Task 3 - Differential gene expression analysis

Differential expression analysis using https://maayanlab.cloud/biojupies/analyze

From session 2, we will use the feature counts generated using the ‘star_salmon’ parameter setting. Either copy the relevant files (see below) to your laptop from the HPC or download the files below.

File

File name

File

Gene feature counts

salmon_merged.gene_counts.tsv

View file
namesalmon.merged.gene_counts.tsv

Transcript feature counts

salmon_merged.transcript_counts.tsv

View file
namesalmon.merged.transcript_counts.tsv

Reading:

https://www.nature.com/articles/srep25533

Create index file using Unix command line:

Code Block
#Raw data folder
cd /work/kenna_team/data/raw_data

#STEP1: get list of read 1 files and save it into a file1.txt file 
ls *_1* > file1.txt

#STEP2: get list of read 2 files and save it into a file2.txt file  
ls *_2* > file2.txt
 
#(Optional) Alternative to the above steps, when color in terminal adds non ASCII character to file names
ls --color=never *_1* > file1.txt
ls --color=never *_2* > file2.txt
 
#STEP3: add path to FASTQ files into the file1.txt and file2.txt files
cat file1.txt | awk '{print "/work/kenna_team/data/raw_data/" $1}' > file1.mod

cat file2.txt | awk '{print "/work/kenna_team/data/raw_data/" $1}' > file2.mod
 
#STEP4: merge modified file1.mod and file2.mod into the same file
paste file1.mod file2.mod > combine_file1_2.mod
 
#STEP5: create the names of samples manually using vi or nano.
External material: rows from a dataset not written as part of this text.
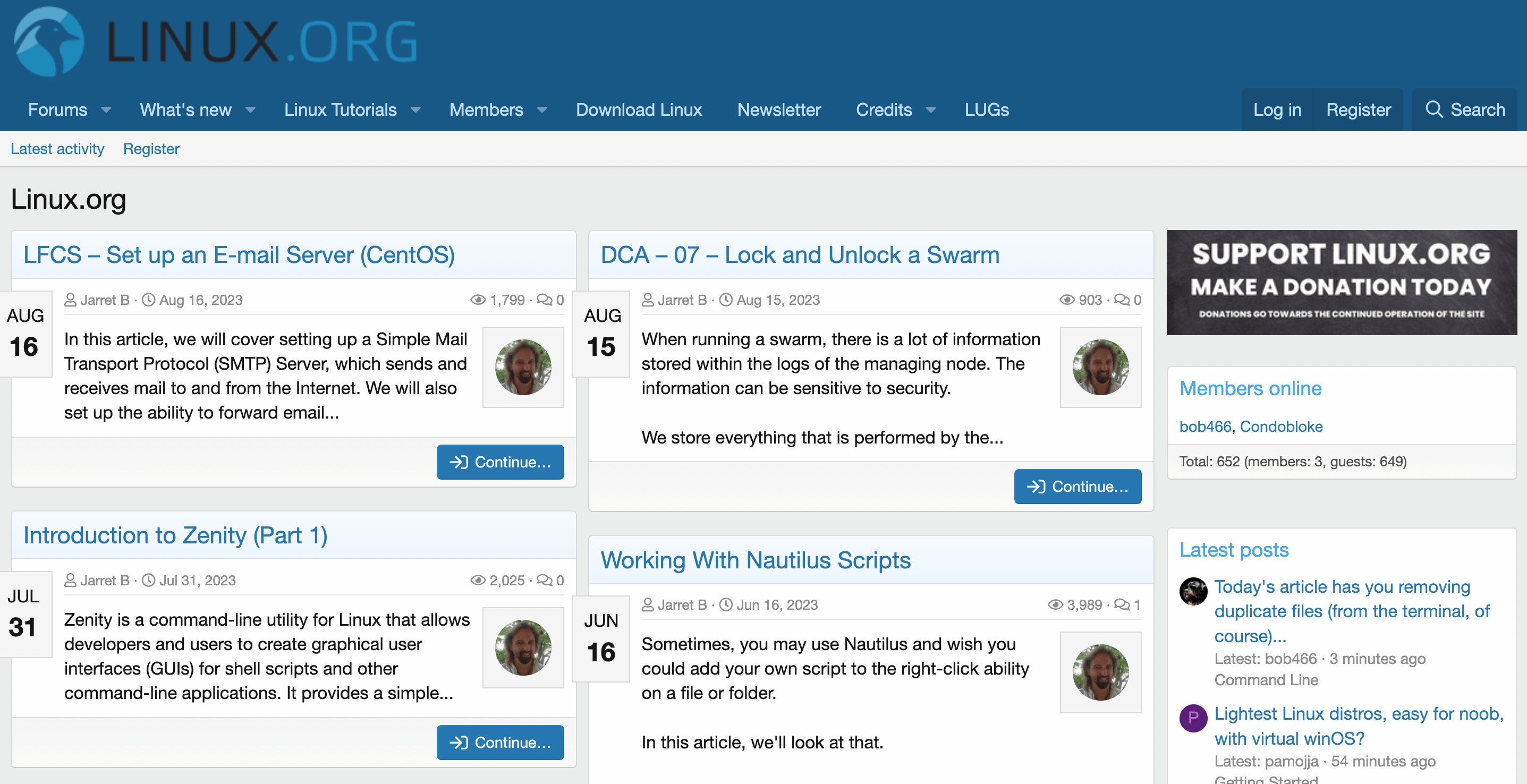Go to the Newsletter page
The width and height of the screenshot is (1527, 784).
point(778,109)
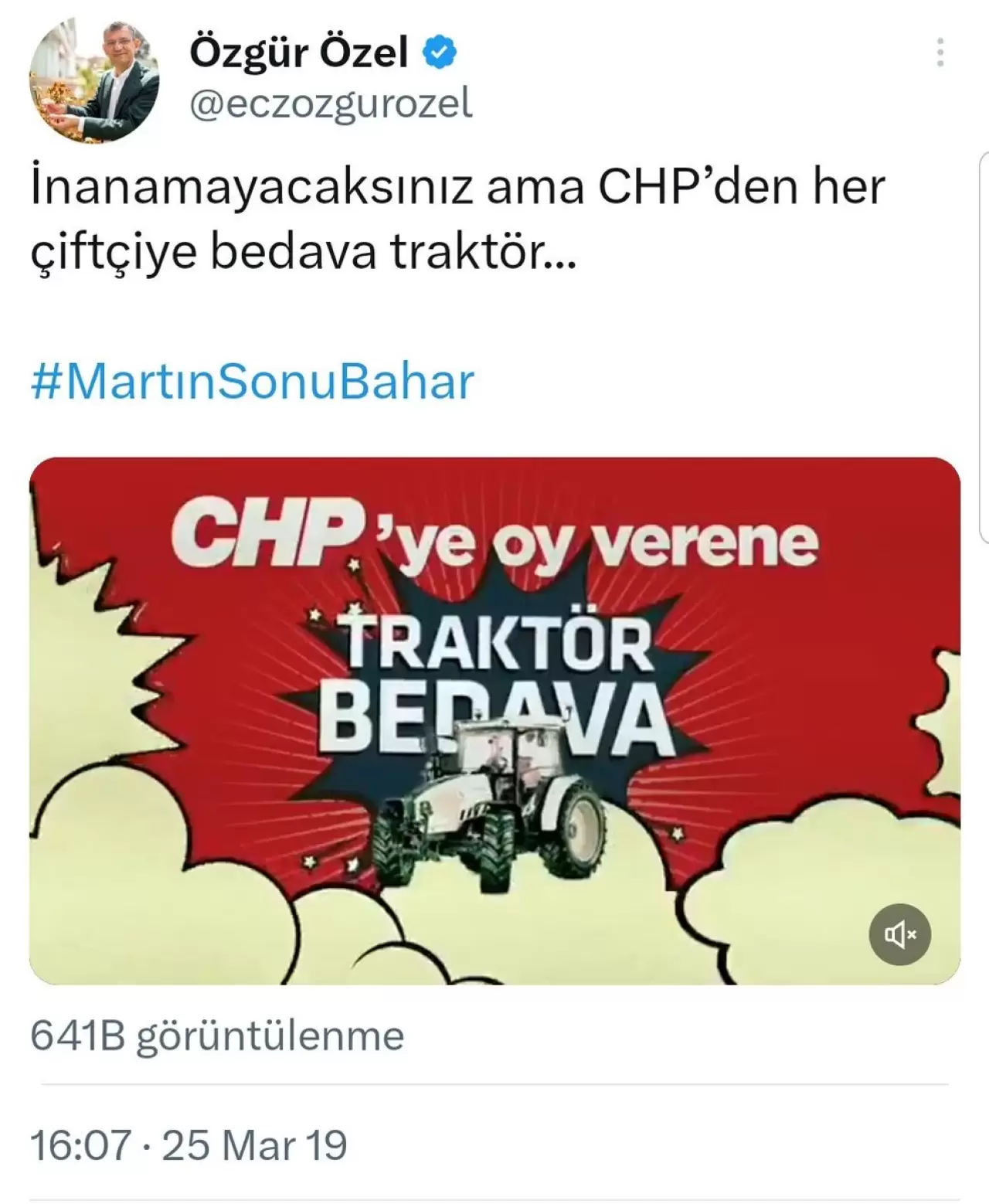Grab the scroll handle at right edge
Image resolution: width=989 pixels, height=1204 pixels.
pos(984,346)
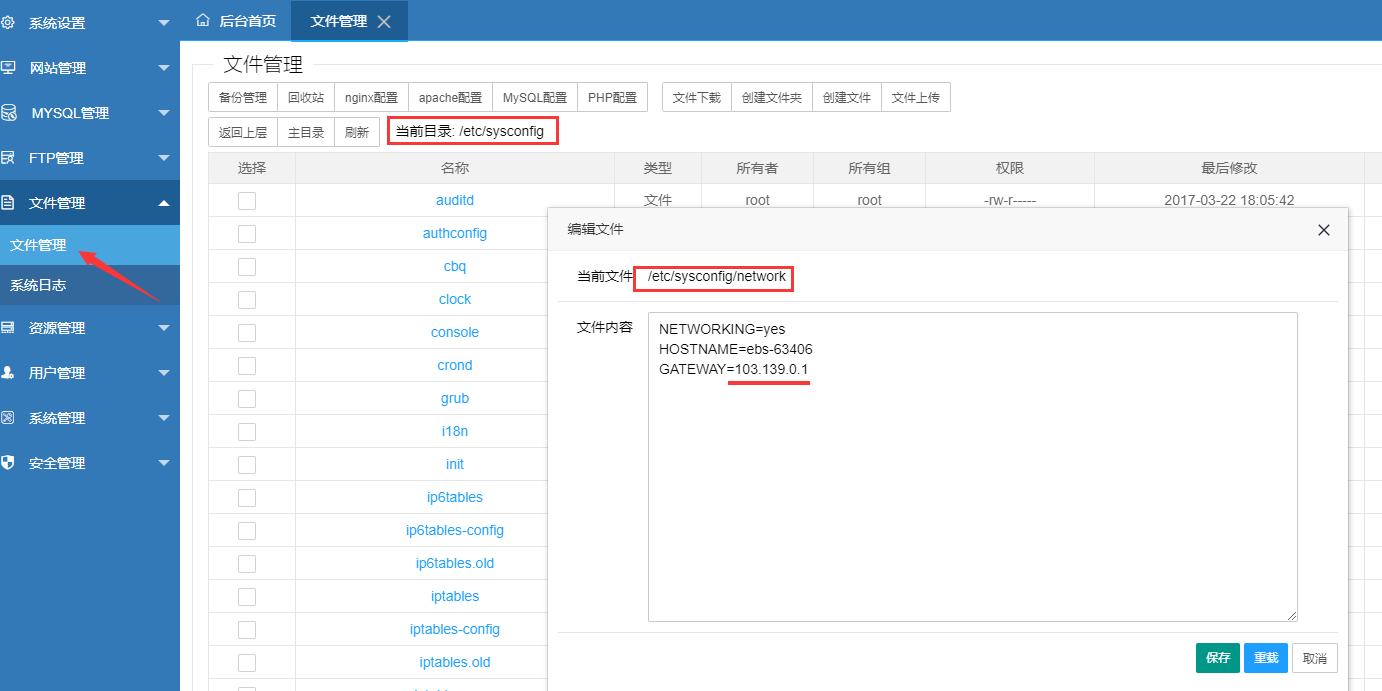Click the nginx配置 toolbar button

click(371, 98)
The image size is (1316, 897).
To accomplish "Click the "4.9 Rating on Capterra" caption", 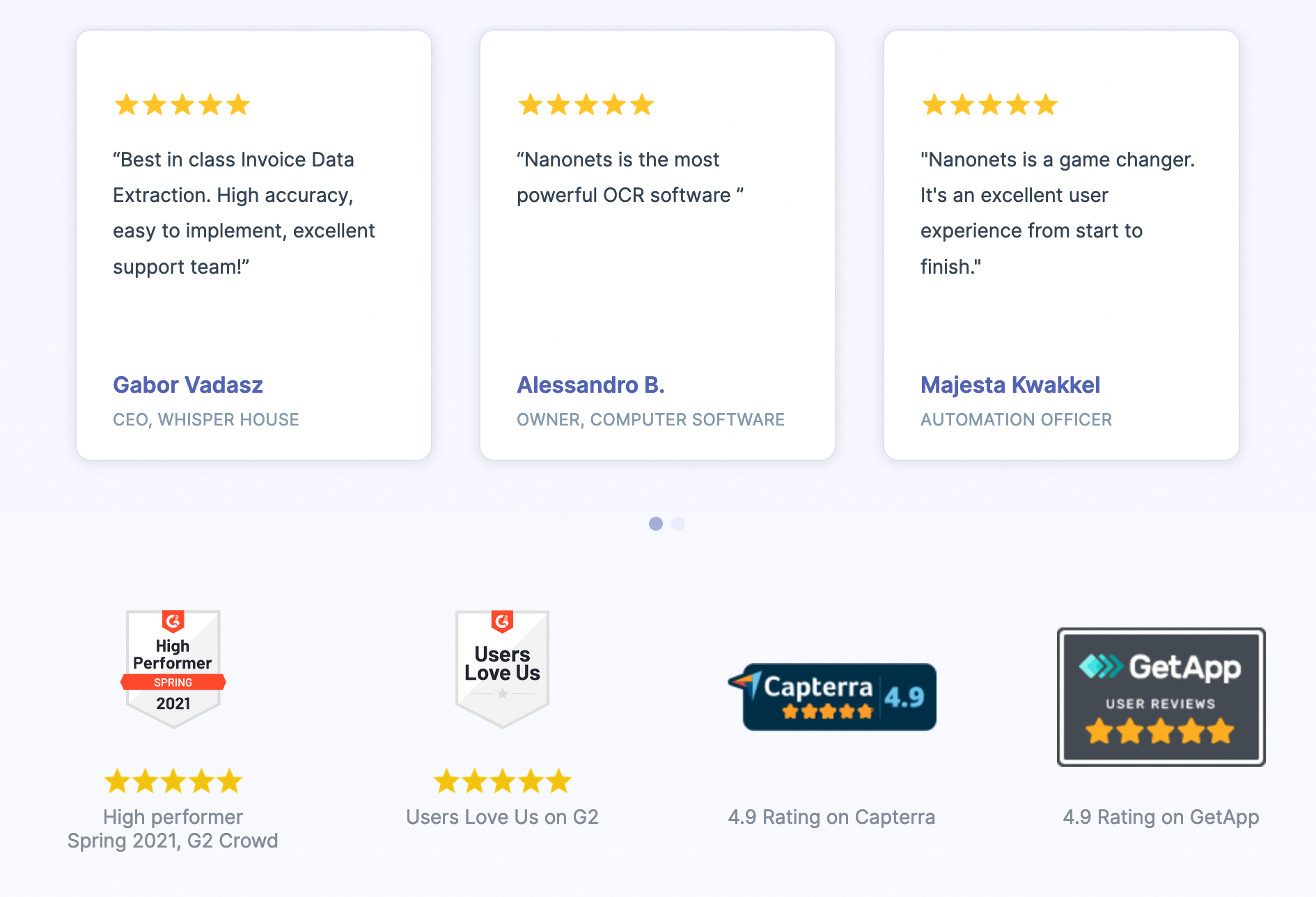I will [x=831, y=817].

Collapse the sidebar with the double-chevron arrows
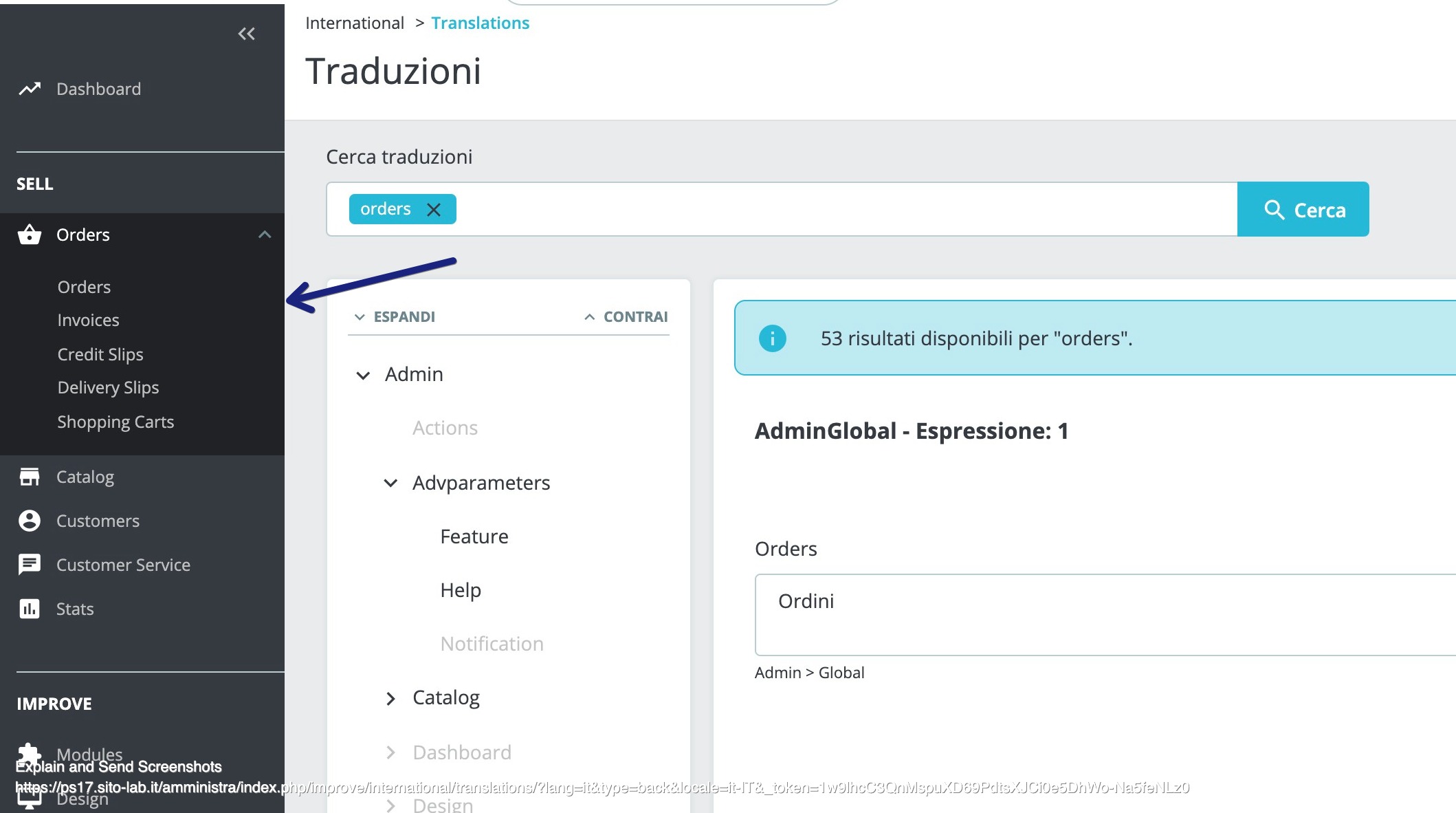[x=246, y=33]

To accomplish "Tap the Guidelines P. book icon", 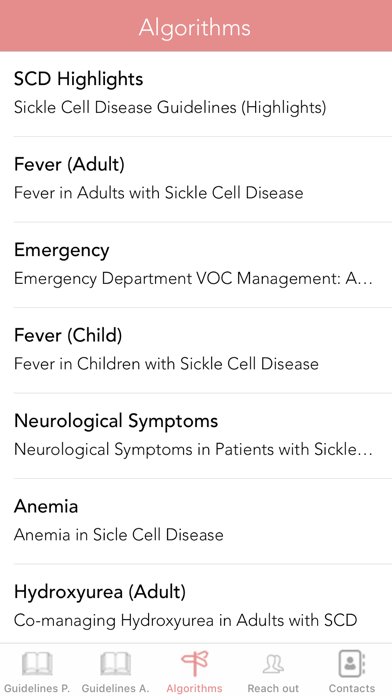I will (x=37, y=664).
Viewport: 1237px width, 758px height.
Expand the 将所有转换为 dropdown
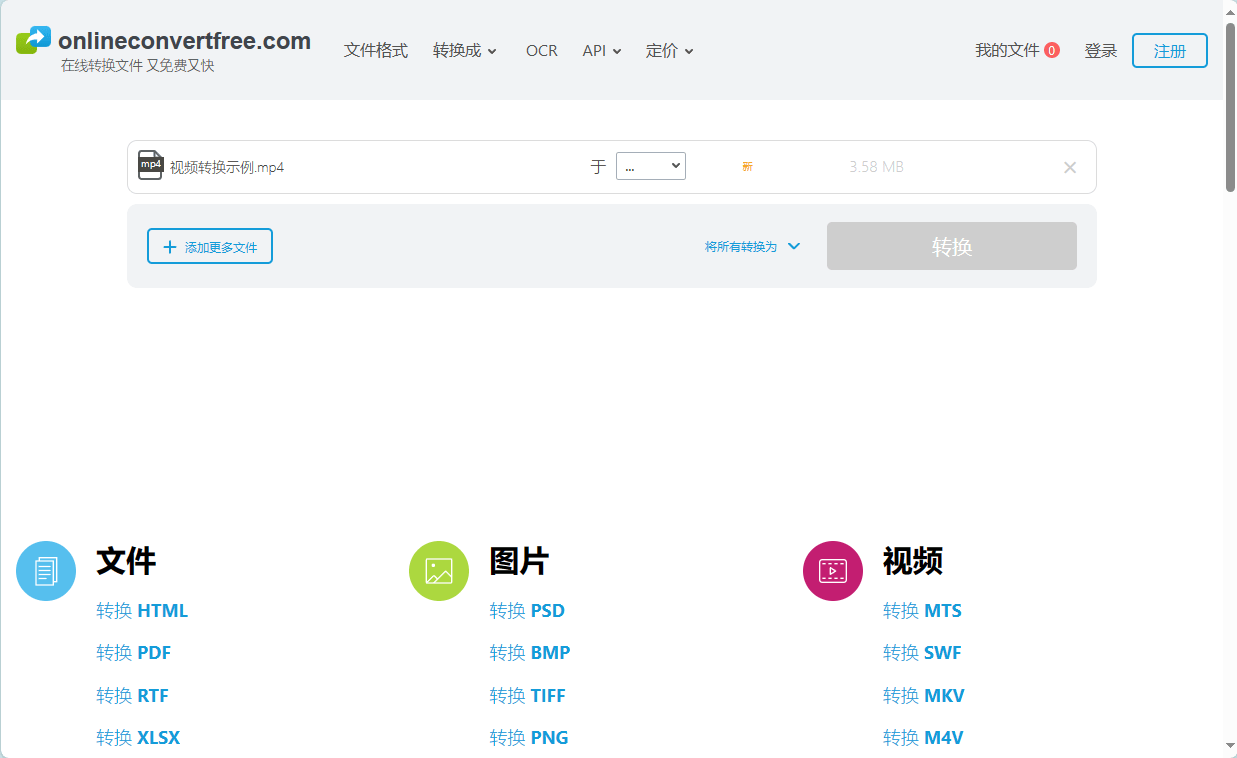click(x=752, y=246)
Alternatively, can do this using excel.
vi sample_names.txt
 
#STEP6: combine sample_names.txt and combine_file1_2.mod files
paste sample_names.txt combine_file1_2.mod > combine_sampleName_file1_2.mod       
 
#STEP7: finalise the index.csv file
cat combine_sampleName_file1_2.mod | awk '{print $1 "," $2 "," $3 ",unstranded" }' > index.csv

Follow up task:

Once the session 3 run_start_salmon has completed, run task 3 above with the newly generated feature counts. Do you observe the same findings?